MCN and the Murrindindi Shire Council will team up with the established business community of Yea and the bushfire-ravaged Marysville/Triangle community to deliver improved environmental performance of small and medium sized businesses in the tourism, retail and services sector. Using a bottom-up approach, partnering with the EcoBuy Green procurement program and the Moreland Energy Foundation’s Zero carbon business program, this regional project will develop a voluntary Green code of practice.

September 2010: Murrindindi Discover-E Centre
Yea Wetlands Trust – $60,000

Yea Wetlands Trust is developing an interpretive education centre at Yea Wetlands. A centrepiece of this attraction will be an engaging interpretative display that sets the vibe and attracts the interest of the Centre’s anticipated 12,000 annual visitors, encouraging them to learn more about scarce water resources and put into practice measures that protect, share and use water in more sustainable ways.

August 2010: Circling the lake
Darebin City Council – $100,000

This project implements actions identified in the Edwardes Lake, Our lake neighbourhood environment improvement plan (NEIP). The lake is a local hub for residents of  Reservoir and surrounds, attracting diverse multicultural visitors. Activities include community planting days to revegetate the western side of the lake, installing lighting to improve safety and accessibility of the lake area, a water pollution community education program, drain stencilling and educational signage.

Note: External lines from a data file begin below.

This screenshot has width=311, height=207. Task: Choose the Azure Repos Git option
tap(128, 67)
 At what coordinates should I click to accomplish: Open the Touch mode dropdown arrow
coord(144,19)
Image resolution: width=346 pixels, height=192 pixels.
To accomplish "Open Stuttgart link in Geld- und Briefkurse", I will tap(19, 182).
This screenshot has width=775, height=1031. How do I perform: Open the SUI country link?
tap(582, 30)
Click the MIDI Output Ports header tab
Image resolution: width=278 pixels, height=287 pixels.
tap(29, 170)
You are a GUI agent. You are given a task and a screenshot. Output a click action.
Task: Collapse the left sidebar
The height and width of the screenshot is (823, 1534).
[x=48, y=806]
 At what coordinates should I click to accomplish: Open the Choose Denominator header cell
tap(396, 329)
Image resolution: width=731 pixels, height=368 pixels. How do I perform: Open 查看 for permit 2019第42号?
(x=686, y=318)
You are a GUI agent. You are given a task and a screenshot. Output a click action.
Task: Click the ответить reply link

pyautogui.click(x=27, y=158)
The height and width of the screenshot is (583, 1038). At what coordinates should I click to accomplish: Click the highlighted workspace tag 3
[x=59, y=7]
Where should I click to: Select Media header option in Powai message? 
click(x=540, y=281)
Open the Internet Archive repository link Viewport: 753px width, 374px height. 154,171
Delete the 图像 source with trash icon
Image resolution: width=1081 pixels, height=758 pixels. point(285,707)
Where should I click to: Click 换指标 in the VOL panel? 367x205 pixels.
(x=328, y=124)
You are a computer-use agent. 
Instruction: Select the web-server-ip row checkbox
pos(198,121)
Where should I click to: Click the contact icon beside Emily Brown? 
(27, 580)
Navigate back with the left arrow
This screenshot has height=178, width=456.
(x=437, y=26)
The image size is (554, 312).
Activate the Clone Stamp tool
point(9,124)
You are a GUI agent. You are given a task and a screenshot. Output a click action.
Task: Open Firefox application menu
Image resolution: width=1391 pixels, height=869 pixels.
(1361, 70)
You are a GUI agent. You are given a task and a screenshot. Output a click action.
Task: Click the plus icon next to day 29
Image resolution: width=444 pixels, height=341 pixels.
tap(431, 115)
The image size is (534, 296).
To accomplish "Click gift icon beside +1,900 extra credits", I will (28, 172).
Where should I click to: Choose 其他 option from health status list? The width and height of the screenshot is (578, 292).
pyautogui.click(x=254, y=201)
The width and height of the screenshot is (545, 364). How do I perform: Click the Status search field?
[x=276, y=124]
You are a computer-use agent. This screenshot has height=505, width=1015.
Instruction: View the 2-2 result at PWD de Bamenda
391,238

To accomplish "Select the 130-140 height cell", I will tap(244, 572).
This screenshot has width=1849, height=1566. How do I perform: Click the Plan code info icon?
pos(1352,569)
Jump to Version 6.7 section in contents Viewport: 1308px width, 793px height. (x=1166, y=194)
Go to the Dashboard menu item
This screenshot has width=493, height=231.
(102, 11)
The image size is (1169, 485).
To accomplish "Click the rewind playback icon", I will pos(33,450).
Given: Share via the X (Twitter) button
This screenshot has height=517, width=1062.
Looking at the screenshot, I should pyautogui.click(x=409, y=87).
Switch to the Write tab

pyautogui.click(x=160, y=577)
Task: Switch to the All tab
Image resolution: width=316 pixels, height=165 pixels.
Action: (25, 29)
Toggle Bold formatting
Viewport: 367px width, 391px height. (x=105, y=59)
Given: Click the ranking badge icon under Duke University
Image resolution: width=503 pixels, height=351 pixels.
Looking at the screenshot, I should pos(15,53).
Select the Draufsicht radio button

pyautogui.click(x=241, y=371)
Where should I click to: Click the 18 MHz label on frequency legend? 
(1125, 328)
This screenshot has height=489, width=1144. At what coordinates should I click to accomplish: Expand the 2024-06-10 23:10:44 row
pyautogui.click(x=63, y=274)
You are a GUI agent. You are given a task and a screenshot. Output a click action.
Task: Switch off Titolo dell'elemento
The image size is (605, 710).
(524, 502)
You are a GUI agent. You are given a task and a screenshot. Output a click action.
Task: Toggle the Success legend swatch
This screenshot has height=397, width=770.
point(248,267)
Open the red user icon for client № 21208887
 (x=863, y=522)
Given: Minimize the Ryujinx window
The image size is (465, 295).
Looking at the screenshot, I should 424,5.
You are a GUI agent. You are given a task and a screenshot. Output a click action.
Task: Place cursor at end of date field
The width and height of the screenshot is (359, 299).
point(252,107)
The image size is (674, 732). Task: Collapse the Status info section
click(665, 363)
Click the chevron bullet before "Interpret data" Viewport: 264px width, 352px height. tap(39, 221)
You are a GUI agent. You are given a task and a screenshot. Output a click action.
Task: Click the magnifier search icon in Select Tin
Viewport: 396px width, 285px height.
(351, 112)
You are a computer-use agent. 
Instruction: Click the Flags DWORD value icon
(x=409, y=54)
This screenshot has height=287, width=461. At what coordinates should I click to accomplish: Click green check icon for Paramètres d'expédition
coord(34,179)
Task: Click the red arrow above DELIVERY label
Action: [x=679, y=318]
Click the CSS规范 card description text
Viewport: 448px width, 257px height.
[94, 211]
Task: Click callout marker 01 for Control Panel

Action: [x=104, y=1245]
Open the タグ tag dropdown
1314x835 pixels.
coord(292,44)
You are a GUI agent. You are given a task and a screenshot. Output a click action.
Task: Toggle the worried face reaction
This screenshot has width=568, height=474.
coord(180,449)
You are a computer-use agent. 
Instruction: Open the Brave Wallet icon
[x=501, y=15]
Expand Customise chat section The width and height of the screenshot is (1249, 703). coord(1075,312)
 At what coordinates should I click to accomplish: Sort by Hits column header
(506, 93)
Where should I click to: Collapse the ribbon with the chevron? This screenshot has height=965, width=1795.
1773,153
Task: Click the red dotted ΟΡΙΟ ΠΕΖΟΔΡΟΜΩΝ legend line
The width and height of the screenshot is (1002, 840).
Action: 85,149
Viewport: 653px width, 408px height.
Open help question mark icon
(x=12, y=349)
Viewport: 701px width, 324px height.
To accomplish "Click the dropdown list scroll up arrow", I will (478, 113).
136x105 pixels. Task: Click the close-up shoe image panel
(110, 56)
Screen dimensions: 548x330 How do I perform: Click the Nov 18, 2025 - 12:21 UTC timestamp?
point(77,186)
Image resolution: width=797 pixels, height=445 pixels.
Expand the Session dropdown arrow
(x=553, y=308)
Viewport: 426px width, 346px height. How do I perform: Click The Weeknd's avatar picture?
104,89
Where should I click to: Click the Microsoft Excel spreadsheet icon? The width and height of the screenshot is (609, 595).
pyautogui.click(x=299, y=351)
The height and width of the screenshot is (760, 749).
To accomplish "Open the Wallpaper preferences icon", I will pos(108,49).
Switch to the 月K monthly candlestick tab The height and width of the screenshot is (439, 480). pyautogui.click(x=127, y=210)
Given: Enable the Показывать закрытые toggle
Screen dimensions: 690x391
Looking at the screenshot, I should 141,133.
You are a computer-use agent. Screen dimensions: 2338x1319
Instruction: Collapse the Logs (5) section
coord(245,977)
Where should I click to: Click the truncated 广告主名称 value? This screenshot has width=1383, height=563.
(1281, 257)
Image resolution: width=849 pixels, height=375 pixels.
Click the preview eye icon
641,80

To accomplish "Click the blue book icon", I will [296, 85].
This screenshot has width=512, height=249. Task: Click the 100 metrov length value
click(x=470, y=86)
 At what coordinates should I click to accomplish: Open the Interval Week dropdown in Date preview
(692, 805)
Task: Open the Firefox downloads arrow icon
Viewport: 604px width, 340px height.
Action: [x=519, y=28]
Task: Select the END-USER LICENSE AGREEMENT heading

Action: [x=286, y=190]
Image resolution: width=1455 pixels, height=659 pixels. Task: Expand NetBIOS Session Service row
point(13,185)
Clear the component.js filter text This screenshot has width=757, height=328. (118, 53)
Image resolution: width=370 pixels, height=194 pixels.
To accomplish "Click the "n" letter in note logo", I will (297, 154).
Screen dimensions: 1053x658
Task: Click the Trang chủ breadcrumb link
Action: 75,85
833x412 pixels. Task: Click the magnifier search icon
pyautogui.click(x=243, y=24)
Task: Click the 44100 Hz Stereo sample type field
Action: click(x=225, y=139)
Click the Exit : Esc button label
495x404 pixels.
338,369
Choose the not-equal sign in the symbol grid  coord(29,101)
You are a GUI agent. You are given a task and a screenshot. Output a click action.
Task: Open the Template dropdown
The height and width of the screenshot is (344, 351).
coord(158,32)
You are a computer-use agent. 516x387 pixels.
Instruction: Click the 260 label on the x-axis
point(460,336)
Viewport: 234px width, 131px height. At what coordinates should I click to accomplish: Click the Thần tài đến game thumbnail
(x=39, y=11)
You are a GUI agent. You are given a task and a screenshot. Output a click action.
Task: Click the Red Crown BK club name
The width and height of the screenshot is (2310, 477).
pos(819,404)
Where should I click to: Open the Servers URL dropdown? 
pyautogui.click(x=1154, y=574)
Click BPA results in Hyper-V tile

July 2010: Re-connecting Melburnians with the Yarra River
Yarra Riverkeeper Association – $25,000

This project reconnects Melburnians with the river following the adage that ‘people protect what they love’. The Yarra Riverkeeper Association Inc will run a series of 50 educational events, including river tours and illustrated presentations targeted at schools, tertiary institutions, businesses, councils and community groups.

April 2010: Pathways to a sustainable low CO2 future
Mount Alexander Sustainability Group – $60,000

This project works with Mt Alexander Shire residents to reduce household resource use. It specifically delivers education materials on environmental awareness and low-CO2 living, preprogram audit and action plans for all participants, practical assistance via training sessions and follow-up assessment and evaluation after six months.

February 2010: Yarra platypus count
Australian Platypus Conservancy – $55,000

This project is a systematic, community-based platypus monitoring program for the Yarra River directed by leading platypus biologist Dr Melody Serena. Community participation includes a mix of river users, local councils, and schools and community groups. Data collected will be analysed and shared with agencies and community groups encouraging platypus to re-establish where they have declined or disappeared.

February 2010: Community education program
Darebin Creek Management Committee – $25,000

This project will enable DCMC to purchase a portable classroom and assist schools to design and create habitat gardens along the Darebin Creek. The portable classroom will provide much needed shelter from extreme weather, allowing DCMC to extend this already successful program more frequently to more groups.